* Task data
────────────────

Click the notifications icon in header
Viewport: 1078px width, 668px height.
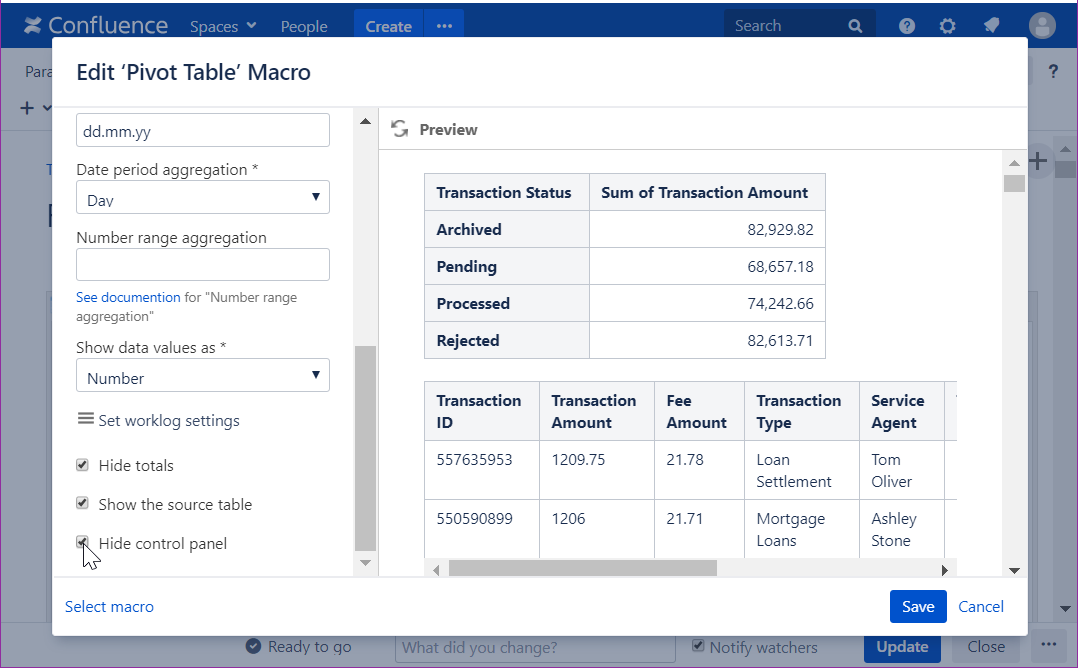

────────────────

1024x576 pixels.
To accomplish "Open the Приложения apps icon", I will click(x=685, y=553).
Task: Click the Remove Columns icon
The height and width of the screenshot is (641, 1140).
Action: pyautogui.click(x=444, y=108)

────────────────

* Task directions
Go through the listing above and write out exactly the lines starting with the one holding "Click the notifications icon in header" and running through the one holding "Viewport: 1078px width, 668px height.", ends included, and no others.

* Solution
Click the notifications icon in header
Viewport: 1078px width, 668px height.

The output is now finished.